Other common fabrics

One of the most common fabrics you’ll find is polyester. This 1940s man-made fibre comes from a chemical reaction of petroleum, air, and water. Polyester is a thermoplastic that can be melted and re-formed. It is non-absorbent and non-biodegradable. This stuff lasts for hundreds of years. Recycled polyester is common in sustainable fashion companies. Typically made from recycled plastic bottles, recycled polyester minimizes waste and cuts out the fossil fuel industry. Sounds great, but the issue is that plastic microfibres are more polluting in recycled polyester. These tiny fibres are released with every wash and slip undetected through sewage treatment plants. It binds with molecules from harmful chemicals found in wastewater. Then it’s eaten by fish and ends up in our food chain. I bet the inventor of polyester never imagined that their cool invention would be so harmful to the environment. Thank goodness we have other fibre options to put on our bodies.

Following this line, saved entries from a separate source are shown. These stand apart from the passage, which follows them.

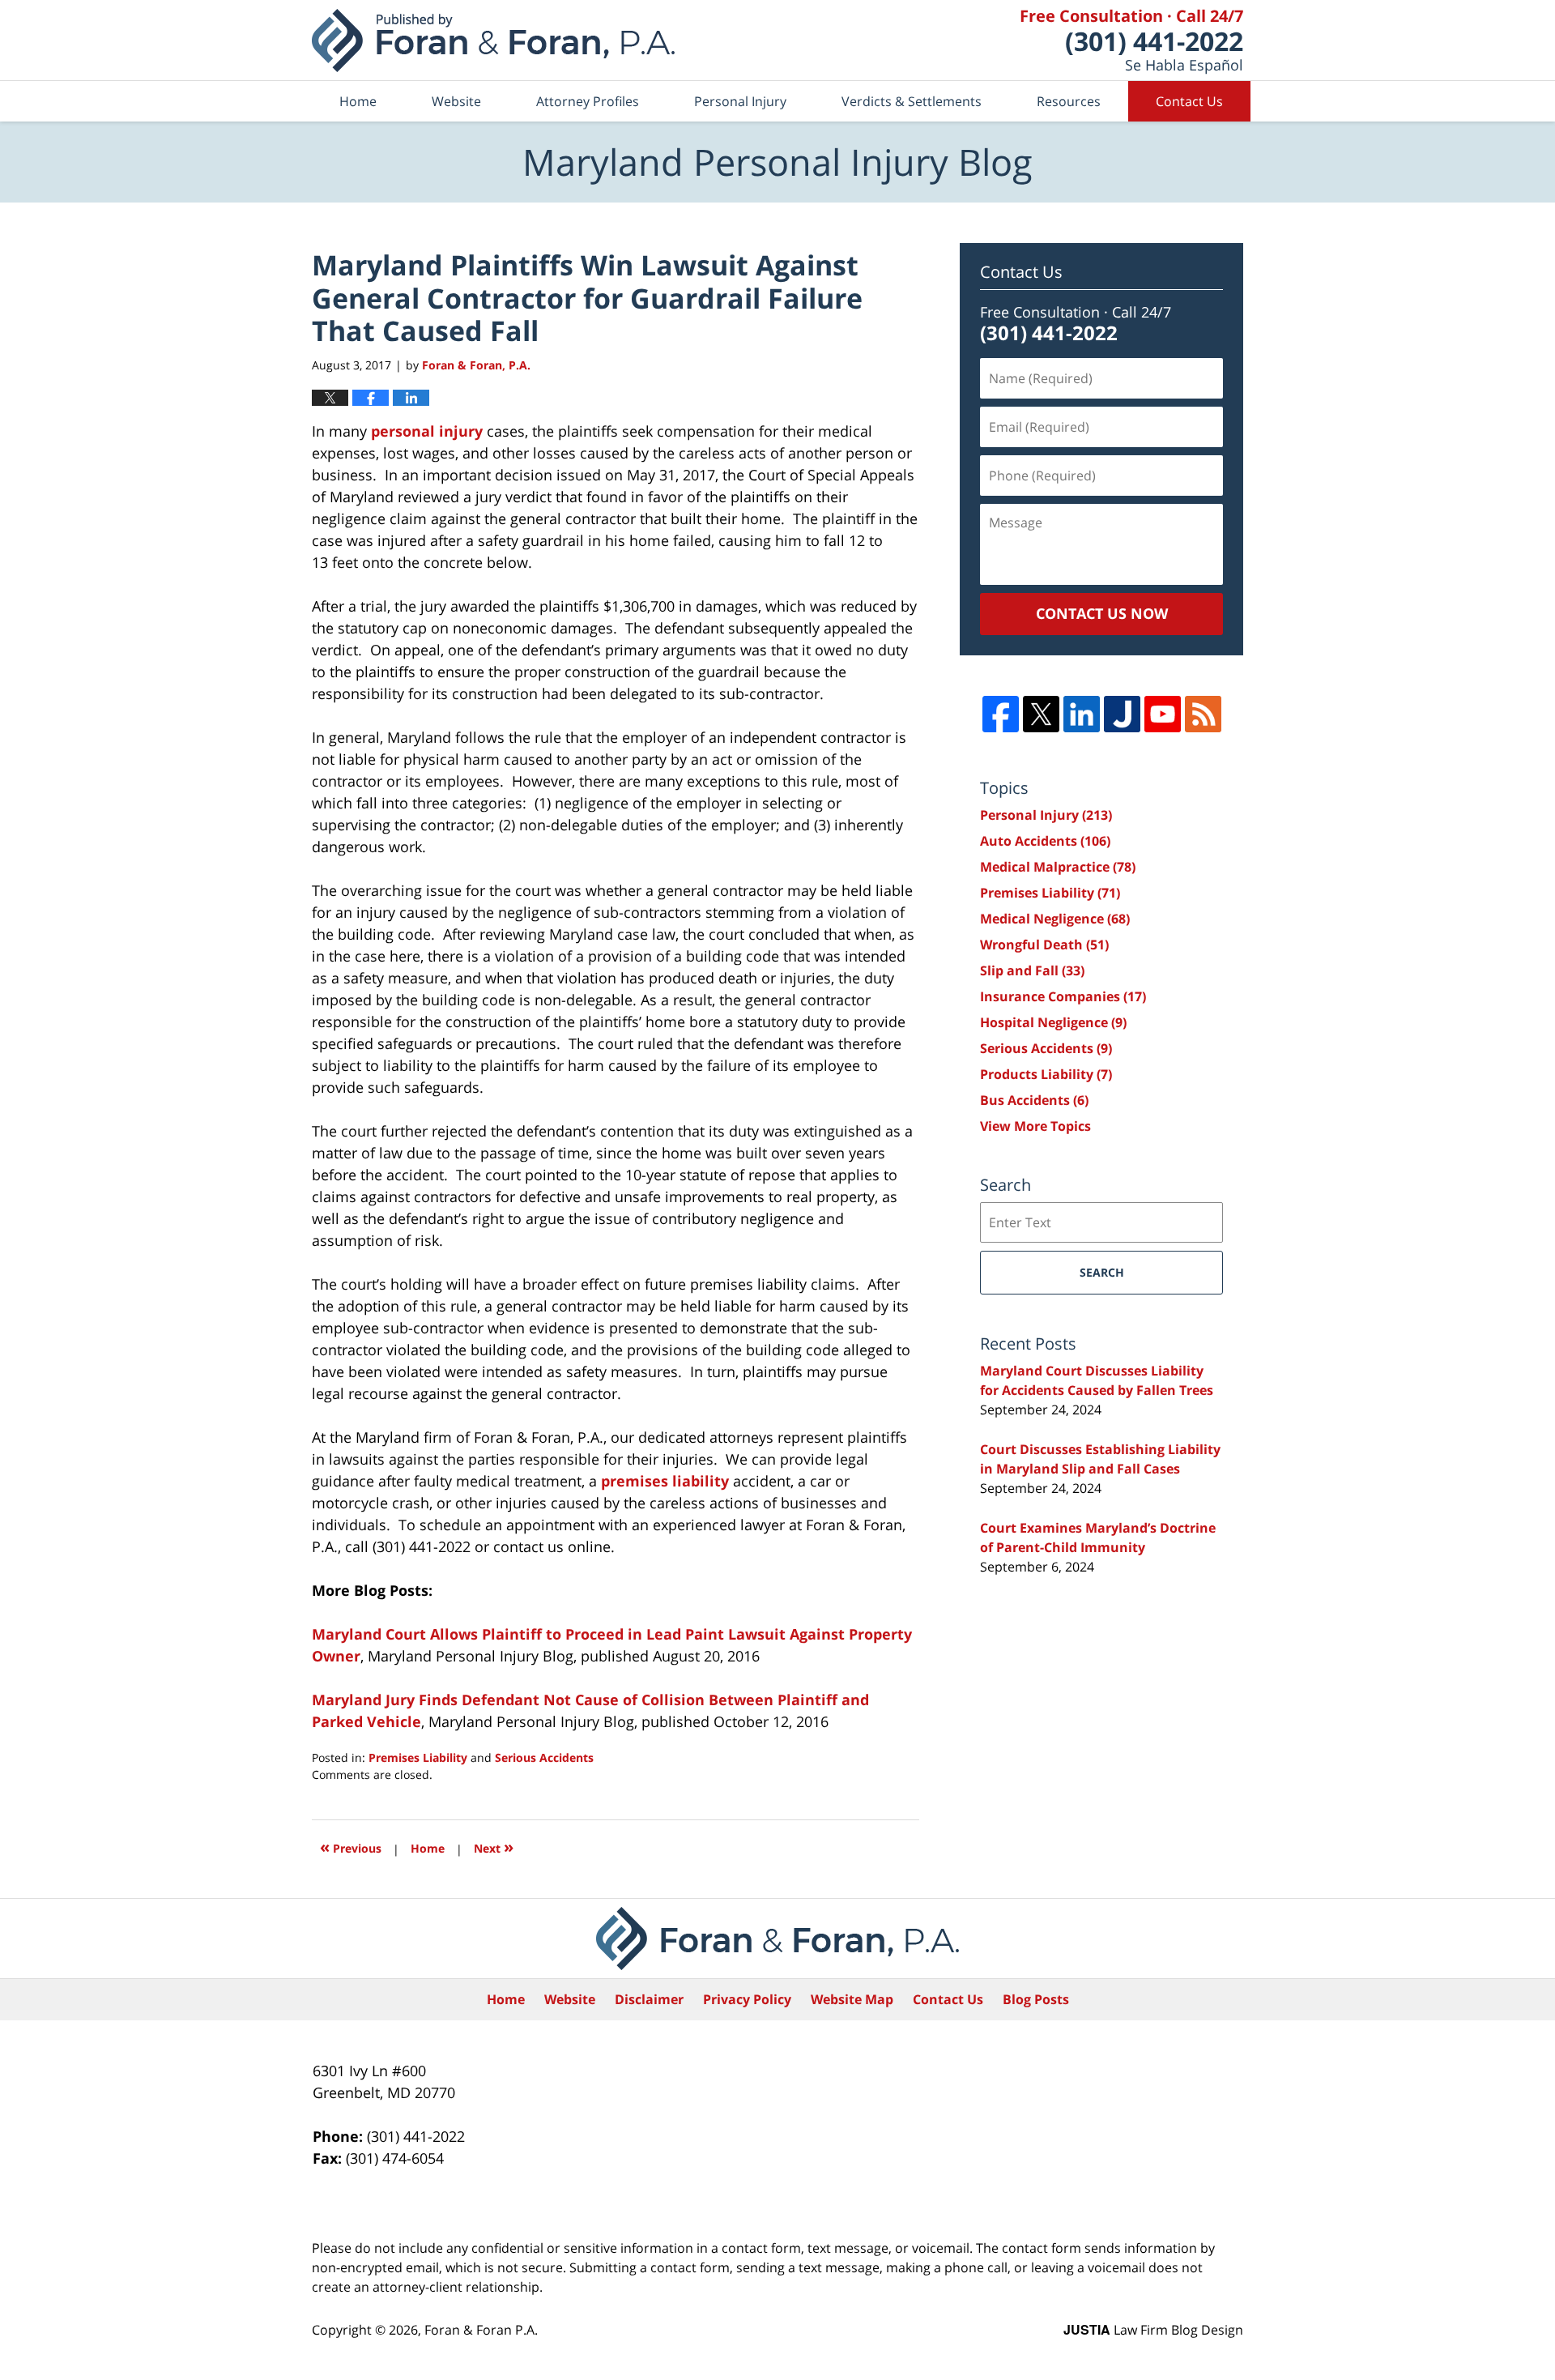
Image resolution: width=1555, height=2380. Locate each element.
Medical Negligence (1055, 919)
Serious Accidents (544, 1757)
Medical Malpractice (1057, 867)
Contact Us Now (1102, 613)
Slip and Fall (1032, 970)
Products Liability (1046, 1074)
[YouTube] (1162, 714)
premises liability (665, 1481)
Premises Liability (418, 1757)
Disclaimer (649, 1999)
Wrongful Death (1044, 944)
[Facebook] (1000, 714)
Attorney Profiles (587, 101)
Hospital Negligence (1053, 1022)
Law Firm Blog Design (1153, 2330)
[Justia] (1122, 714)
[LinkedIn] (1081, 714)
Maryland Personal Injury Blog (493, 40)
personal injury (427, 431)
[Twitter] (1041, 714)
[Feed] (1203, 714)
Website (456, 101)
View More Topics (1035, 1126)
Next (493, 1847)
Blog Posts (1036, 1999)
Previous (350, 1847)
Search (1102, 1272)
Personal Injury (740, 101)
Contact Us (1189, 101)
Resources (1069, 101)
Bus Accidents (1034, 1100)
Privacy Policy (747, 1999)
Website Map (852, 1999)
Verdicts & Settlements (911, 101)
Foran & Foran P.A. (481, 2330)
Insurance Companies (1063, 996)
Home (358, 101)
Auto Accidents (1045, 841)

Hemp is a bast fibre derived from the stem of the hemp plant. This weedy friend is pretty cool. Hemp requires very little water, no pesticides, and a small amount of land to cultivate. It also gives back nutrients to the soil it grows from. Hemp fibres are strong, breathable, mildew-resistant, and insulative. It also helps block UV rays, giving it extra points for those who are more sensitive to the sun. Even though it’s marijuana’s “sober cousin,” hemp is illegal to grow in the United States.

Linen is made from the flax plant. Like hemp, it requires minimal water and pesticides. It also grows well in poor-quality soil. Every part of the flax plant is used for this strong, biodegradable fibre—making it a low-waste dream. Unfortunately, conventional linen is made by a process called water-retting—resulting in a high amount of waterway pollutants. Organic linen’s process is more conscious of the environment—so keep your eye out for that certified label. Some good things about linen: it’s light, absorbs moisture without holding bacteria, and provides UV protection. (My personal favourite summer buddy!)

And then there’s bamboo. This panda favourite is a fast-growing grass that doesn’t need to be replanted due to its self-regeneration. The awesomeness of bamboo isn’t being used to its full potential. The common bamboo fabrics on the market (viscose or rayon) aren’t sustainably grown and goes through a highly toxic process. Bamboo is super soft, naturally anti-bacterial, regulates body temperature, and wicks away moisture. Let’s hope we continue to invent more sustainable methods to use this awesome plant.

These are just a few fabrics you’ll see on your clothing tags. There’s a lot of room for growth in the fashion industry. We encourage you to shop slow and know who your makers are. Transparent processes keep the conversation going and we’re happy to bring you something sustainable to keep you cozy this winter!